Tuesday, 15 April 2008 16:24

CA Factory Parts Bill 1059 Gets Boost As Bill Passes After An Amendment Toughens its Provisions

Despite howls of protest from lobbyists representing insurers and aftermarket companies, the California Senate Judiciary Committee not only approved the CRA-sponsored SB 1059, it also added new muscle to the bill. By a 3-2 vote the committee agreed to add the following provision to the bill: “At the time of sale, the insurer shall specifically notify the insured whether the insurance contract allows for the use of aftermarket parts, and that such use may affect the insured's vehicle manufacturer's warranty.  The required use of aftermarket parts must also be clearly and conspicuously disclosed in bold type in the front declaration page of the policy."


    Once again, Lee Amaradio---CRA board member and owner of Faith Quality Auto Body, Murrieta---delivered riveting testimony that underscored how consumers are often unaware of how their insurance policy limits repairs on a new car. Amaradio also testified during the bill’s first hearing at the Senate Banking, Finance and Insurance Committee. This time he noted that a factory warranty would be honored across America while an aftermarket warranty would force the consumer to return to the body shop where the part was installed while the shop, in turn, would have to hunt down the aftermarket producer of the part.” Is this the kind of protection that want for your new car? ” he asked.

    Senator Carole Migden, author of SB 1059, stated that insurers are “snookering” consumers by hiding coverage provisions for factory and aftermarket parts.  She and Amaradio pointed to a Mercury Insurance policy disclosure  in eight-point type on page 9 of a terms and conditions pamphlet where the insurer said the decision on whether or not to use factory or aftermarket parts would be based on which cost less. The policyholder who provided the pamphlet to the CRA said he was unhappy to learn that his new $45,000 car would be fixed with non-factory parts.

    The CRA’s bill was also supported by the consumer group, Consumers For Auto Reliability and Safety, the California New Motor Car Dealers Association and the CAA.

    In addition to the new insurance policy disclosure mandate, SB 1059 would make it unlawful for an insurer to require the installation of an aftermarket part affecting the engine, the heating and cooling system, the air condition system and corrosion protection if the part to be replaced is under a manufacturer’s original warranty and the replacement occurs within three years from the date from which the vehicle was first sold as new. The bill would allow use of aftermarket parts if the claimant’s insurance policy required the use of aftermarket parts, or if the repairer and the consumer agreed to use aftermarket parts.

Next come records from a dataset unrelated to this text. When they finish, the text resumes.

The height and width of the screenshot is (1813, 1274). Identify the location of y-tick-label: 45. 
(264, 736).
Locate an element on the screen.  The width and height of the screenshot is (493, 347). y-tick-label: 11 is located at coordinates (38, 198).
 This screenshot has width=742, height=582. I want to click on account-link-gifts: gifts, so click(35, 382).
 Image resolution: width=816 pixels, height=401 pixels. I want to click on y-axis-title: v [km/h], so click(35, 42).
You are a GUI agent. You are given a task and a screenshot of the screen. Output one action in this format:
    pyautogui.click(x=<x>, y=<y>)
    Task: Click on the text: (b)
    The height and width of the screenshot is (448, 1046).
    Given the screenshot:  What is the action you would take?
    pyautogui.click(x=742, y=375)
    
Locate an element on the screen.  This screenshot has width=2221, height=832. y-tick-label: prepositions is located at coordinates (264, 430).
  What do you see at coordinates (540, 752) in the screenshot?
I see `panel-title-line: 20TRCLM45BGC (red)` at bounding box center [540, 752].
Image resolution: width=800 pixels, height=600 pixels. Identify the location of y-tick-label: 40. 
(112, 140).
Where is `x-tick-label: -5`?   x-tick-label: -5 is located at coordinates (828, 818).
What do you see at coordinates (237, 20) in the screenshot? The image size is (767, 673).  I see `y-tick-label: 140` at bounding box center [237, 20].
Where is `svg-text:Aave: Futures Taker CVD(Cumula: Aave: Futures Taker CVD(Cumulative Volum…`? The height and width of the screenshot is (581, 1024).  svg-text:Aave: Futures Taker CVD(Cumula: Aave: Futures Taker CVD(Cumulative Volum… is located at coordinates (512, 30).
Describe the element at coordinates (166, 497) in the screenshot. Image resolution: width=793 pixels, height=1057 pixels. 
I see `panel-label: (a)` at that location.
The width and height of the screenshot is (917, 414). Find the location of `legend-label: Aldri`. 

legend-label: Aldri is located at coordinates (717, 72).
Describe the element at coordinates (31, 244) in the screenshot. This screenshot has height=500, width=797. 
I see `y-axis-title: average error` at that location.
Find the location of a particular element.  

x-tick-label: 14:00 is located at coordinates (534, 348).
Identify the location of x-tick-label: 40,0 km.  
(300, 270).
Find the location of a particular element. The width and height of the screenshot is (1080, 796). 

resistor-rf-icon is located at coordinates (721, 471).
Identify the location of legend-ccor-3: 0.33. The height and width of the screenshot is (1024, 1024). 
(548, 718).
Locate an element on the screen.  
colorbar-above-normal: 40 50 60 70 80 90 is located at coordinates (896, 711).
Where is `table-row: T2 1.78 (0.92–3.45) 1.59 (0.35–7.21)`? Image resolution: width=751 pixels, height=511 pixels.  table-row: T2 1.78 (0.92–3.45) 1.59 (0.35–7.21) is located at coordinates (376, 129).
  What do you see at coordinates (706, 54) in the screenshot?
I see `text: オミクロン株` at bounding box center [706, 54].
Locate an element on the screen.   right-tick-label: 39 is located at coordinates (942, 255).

Insurers would be barred from paying aftermarket prices for the installation of OEM parts under the bill’s mandates.

      “With the leadership of Senator Ellen Corbett, the committee chair, SB 1059 has become a very serious piece of legislation,” stated CRA lobbyist Richard Steffen. “I find it troubling that insurers would oppose a bill to increase a consumer’s understanding of collision coverage for a new car. “This issue isn’t going away.”

    Allen Wood, CRA Executive Director, noted that during the weekend prior to the hearing, the CRA ran 30-second television ads supporting SB 1059 on selected Northern California cable channels. He stated, “The CRA wants consumers to read their insurance policies. We don’t want them to be surprised that their new car may be outfitted with non-factory parts after an accident. Consumers have a right to make informed choices about the most appropriate insurance product to protect their transportation investments.”

    The bill now goes to the Senate Appropriations Committee which will assess the bill’s fiscal impact on the state. Steffen said there the bill has no real financial costs and that the next hurdle will be a vote by the full Senate on the bill sometime in May.